-- start of EXTRACTED RECORDS --

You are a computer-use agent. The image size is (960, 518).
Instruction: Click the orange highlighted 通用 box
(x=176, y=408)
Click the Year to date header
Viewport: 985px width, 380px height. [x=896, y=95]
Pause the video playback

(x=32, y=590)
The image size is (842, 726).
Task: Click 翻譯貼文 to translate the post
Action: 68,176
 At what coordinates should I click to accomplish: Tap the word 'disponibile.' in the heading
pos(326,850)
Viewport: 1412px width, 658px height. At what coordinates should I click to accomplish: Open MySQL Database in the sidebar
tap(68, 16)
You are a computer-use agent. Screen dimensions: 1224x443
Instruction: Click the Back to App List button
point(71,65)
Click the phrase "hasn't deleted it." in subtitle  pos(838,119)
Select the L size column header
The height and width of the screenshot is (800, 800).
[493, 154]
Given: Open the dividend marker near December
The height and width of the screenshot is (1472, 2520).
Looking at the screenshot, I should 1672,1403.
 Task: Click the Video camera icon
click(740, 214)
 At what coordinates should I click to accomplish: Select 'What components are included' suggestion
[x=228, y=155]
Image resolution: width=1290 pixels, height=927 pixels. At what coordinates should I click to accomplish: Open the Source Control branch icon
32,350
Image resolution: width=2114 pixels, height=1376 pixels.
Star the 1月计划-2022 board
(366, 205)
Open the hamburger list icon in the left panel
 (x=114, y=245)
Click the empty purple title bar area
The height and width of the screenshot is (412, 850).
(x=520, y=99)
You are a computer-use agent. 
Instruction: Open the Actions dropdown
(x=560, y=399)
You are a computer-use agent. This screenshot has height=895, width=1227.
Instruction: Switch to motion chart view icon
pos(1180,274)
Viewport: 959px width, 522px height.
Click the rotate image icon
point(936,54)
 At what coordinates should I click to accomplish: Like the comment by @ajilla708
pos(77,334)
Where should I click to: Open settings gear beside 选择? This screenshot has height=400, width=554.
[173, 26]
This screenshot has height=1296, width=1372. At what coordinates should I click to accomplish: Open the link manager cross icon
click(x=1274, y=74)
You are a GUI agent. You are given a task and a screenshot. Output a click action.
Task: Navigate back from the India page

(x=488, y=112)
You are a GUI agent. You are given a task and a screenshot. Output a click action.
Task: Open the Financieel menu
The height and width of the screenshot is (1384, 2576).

-- end of EXTRACTED RECORDS --

§ SET PROBLEM:
Rewrite all of the lines above, replacing "computer-use agent" with "screen agent" and leaving everything else unchanged.

§ RESPONSE BELOW:
You are a screen agent. The image size is (960, 518).
Instruction: Click the orange highlighted 通用 box
(x=176, y=408)
Click the Year to date header
Viewport: 985px width, 380px height. [x=896, y=95]
Pause the video playback

(x=32, y=590)
The image size is (842, 726).
Task: Click 翻譯貼文 to translate the post
Action: 68,176
 At what coordinates should I click to accomplish: Tap the word 'disponibile.' in the heading
pos(326,850)
Viewport: 1412px width, 658px height. At what coordinates should I click to accomplish: Open MySQL Database in the sidebar
tap(68, 16)
You are a screen agent. Screen dimensions: 1224x443
Instruction: Click the Back to App List button
point(71,65)
Click the phrase "hasn't deleted it." in subtitle  pos(838,119)
Select the L size column header
The height and width of the screenshot is (800, 800).
[493, 154]
Given: Open the dividend marker near December
The height and width of the screenshot is (1472, 2520).
Looking at the screenshot, I should 1672,1403.
 Task: Click the Video camera icon
click(740, 214)
 At what coordinates should I click to accomplish: Select 'What components are included' suggestion
[x=228, y=155]
Image resolution: width=1290 pixels, height=927 pixels. At what coordinates should I click to accomplish: Open the Source Control branch icon
32,350
Image resolution: width=2114 pixels, height=1376 pixels.
Star the 1月计划-2022 board
(366, 205)
Open the hamburger list icon in the left panel
 (x=114, y=245)
Click the empty purple title bar area
The height and width of the screenshot is (412, 850).
(x=520, y=99)
You are a screen agent. 
Instruction: Open the Actions dropdown
(x=560, y=399)
You are a screen agent. This screenshot has height=895, width=1227.
Instruction: Switch to motion chart view icon
pos(1180,274)
Viewport: 959px width, 522px height.
Click the rotate image icon
point(936,54)
 At what coordinates should I click to accomplish: Like the comment by @ajilla708
pos(77,334)
Where should I click to: Open settings gear beside 选择? This screenshot has height=400, width=554.
[173, 26]
This screenshot has height=1296, width=1372. At what coordinates should I click to accomplish: Open the link manager cross icon
click(x=1274, y=74)
You are a GUI agent. You are given a task and a screenshot. Output a click action.
Task: Navigate back from the India page

(x=488, y=112)
You are a GUI agent. You are given a task and a screenshot. Output a click action.
Task: Open the Financieel menu
The height and width of the screenshot is (1384, 2576).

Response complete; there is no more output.